In a small human trial, Garza and colleagues have successfully transplanted skin cells from the soles of healthy volunteers’ feet into their thighs, transforming a small section of skin into a tougher form. By understanding this tougher type of skin and how to transplant it, the researchers hope to create a new cell therapy that can prevent residual limbs from being damaged by prosthetic use.
The results were published in Science on Sept. 6.
“The work explores both the basic science but also those important pre-clinical issues about manufacture, efficacy [and] safety, and then there is the proof of the pudding in the healthy volunteer trial,” John McGrath, M.D., a dermatologist at King’s College London who was not involved with the study, told Fierce Biotech in an email.
It’s easy to think of skin as one giant, continuous organ, but it comes in many different forms. Volar skin, on our palms and soles, has evolved to withstand regular high-impact contact. In 2002, researchers realized that skin cells called fibroblasts actually express genes differently depending on where in the body they come from—and if you take them from the body and grow them in a petri dish, they retain this genetic identity.

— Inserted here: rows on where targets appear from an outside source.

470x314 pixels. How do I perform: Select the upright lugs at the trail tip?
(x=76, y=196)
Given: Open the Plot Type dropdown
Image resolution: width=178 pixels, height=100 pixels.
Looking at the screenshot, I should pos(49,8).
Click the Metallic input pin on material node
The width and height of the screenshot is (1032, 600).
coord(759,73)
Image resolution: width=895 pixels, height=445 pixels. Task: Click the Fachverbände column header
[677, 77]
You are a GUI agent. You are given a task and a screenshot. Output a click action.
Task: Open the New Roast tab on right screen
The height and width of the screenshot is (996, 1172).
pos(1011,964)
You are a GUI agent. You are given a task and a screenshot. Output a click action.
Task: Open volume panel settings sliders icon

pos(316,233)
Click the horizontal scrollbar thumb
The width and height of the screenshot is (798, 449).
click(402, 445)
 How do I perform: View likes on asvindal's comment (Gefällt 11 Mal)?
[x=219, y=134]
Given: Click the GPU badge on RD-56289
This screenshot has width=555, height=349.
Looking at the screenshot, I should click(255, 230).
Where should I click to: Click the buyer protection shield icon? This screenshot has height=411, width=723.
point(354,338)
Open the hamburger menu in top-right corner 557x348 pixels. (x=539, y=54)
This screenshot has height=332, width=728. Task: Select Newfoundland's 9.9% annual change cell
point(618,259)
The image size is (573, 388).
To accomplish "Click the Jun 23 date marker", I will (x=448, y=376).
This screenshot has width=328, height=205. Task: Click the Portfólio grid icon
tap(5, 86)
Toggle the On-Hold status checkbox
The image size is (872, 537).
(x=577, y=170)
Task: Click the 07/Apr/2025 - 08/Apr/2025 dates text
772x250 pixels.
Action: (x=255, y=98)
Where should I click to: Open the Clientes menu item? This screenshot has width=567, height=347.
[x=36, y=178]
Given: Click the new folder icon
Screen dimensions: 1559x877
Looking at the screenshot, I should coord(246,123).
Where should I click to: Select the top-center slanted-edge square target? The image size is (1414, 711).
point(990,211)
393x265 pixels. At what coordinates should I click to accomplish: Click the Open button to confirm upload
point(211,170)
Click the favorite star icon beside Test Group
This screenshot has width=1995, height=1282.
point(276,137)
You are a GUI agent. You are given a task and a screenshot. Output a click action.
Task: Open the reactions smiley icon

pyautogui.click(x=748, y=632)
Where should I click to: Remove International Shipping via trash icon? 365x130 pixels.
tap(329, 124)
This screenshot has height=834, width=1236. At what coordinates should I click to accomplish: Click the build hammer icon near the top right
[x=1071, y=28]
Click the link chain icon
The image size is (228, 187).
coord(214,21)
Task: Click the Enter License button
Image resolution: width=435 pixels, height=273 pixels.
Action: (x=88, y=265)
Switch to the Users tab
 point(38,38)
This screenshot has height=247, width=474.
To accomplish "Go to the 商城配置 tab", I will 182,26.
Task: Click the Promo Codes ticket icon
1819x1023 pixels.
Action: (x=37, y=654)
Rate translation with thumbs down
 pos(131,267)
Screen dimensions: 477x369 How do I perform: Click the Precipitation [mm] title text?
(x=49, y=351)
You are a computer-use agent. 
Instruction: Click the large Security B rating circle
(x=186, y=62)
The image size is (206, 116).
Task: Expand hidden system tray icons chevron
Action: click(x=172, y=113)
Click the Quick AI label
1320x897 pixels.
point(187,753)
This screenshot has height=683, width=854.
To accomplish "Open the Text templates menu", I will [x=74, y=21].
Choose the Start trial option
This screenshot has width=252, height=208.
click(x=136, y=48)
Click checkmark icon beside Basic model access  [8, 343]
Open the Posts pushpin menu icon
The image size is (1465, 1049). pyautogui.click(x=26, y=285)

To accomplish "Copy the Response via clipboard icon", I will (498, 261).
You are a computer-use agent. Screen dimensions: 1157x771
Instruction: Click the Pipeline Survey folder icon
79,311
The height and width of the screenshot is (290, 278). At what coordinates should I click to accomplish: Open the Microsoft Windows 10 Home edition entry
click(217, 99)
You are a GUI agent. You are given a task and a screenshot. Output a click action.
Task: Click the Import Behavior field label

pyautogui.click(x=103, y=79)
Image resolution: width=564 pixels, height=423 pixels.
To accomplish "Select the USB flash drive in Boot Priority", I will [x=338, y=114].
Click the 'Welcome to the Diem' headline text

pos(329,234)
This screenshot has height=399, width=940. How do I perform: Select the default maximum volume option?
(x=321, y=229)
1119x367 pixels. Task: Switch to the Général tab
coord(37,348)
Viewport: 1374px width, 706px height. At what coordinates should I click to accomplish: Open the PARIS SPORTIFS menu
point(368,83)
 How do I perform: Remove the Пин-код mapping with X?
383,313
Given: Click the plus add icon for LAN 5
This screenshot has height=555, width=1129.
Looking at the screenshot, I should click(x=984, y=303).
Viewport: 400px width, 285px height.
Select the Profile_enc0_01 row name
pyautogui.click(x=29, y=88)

Deep in the dermis, these fibroblasts can then in turn influence the epidermis above them, the layer of skin that interacts with the world.
“Everyone used to think that the fibroblast is just a work-horse cell in the dermis, making collagens, healing wounds,” McGrath said. “The concept that these cells could also influence other skin cells to change behavior was a real eye opener.”
Garza and colleague Sam Lee, Ph.D., also of Johns Hopkins, first looked at volar fibroblasts in the lab. They saw that when grown in culture, volar fibroblasts were much more mobile than other fibroblasts and also moved in a characteristic “slingshot” motion with sudden bursts of activity. Applying pressure to the cells also increased the activity of unique genes that didn’t respond to pressure in other non-volar skin cells from the scalp.
When grown in a bio-printed “mini-skin,” volar fibroblasts induced epidermis cells to become thicker and more like the soles of feet. This success led Garza and Lee to move from the lab bench to the clinic.
In a phase 1 trial, the team extracted and isolated fibroblasts from the soles and scalps of 39 healthy volunteers. They then injected the purified cells into a small area of the patients’ thighs, about six millimeters in diameter. The transplanted cells were then removed and analyzed, leaving patients with only a small scar.
When given fibroblasts from their own soles, the patients’ thigh skin began to change. “You could feel in a lot of our subjects that it was a little more firm as you ran your finger across it,” Garza said. Subsequent analysis of the skin cells confirmed that the volar fibroblasts had survived the transplant and proliferated in their new home.
Garza emphasized that the transplant only partially transformed the thigh skin and that further fine-tuning is needed to perfect the procedure.
The team is now enrolling patients with amputated limbs, including veterans, in a randomized phase 2 trial where they will transplant a larger area of palm skin cells into residual limbs.
“Ultimately, the success of this work is not going to come from the scientists or clinicians but from people with amputations and how this may make life easier,” McGrath said.
Garza said other kinds of fibroblast transplants could hold promise, too. For example, skin types that grow hair better than others could be transplanted to treat hair-loss conditions like alopecia, he said. And volar fibroblasts could also be used to toughen up skin in other patients, like those who are bed-bound and suffer from pressure ulcers as a result.
To continue moving volar fibroblast cell therapy forward, Garza said his team is actively exploring potential industry options. “We are very excited to partner with industry, either as a startup or with a commercial partner with licensing,” he said. “We think there’s a huge commercial potential here.”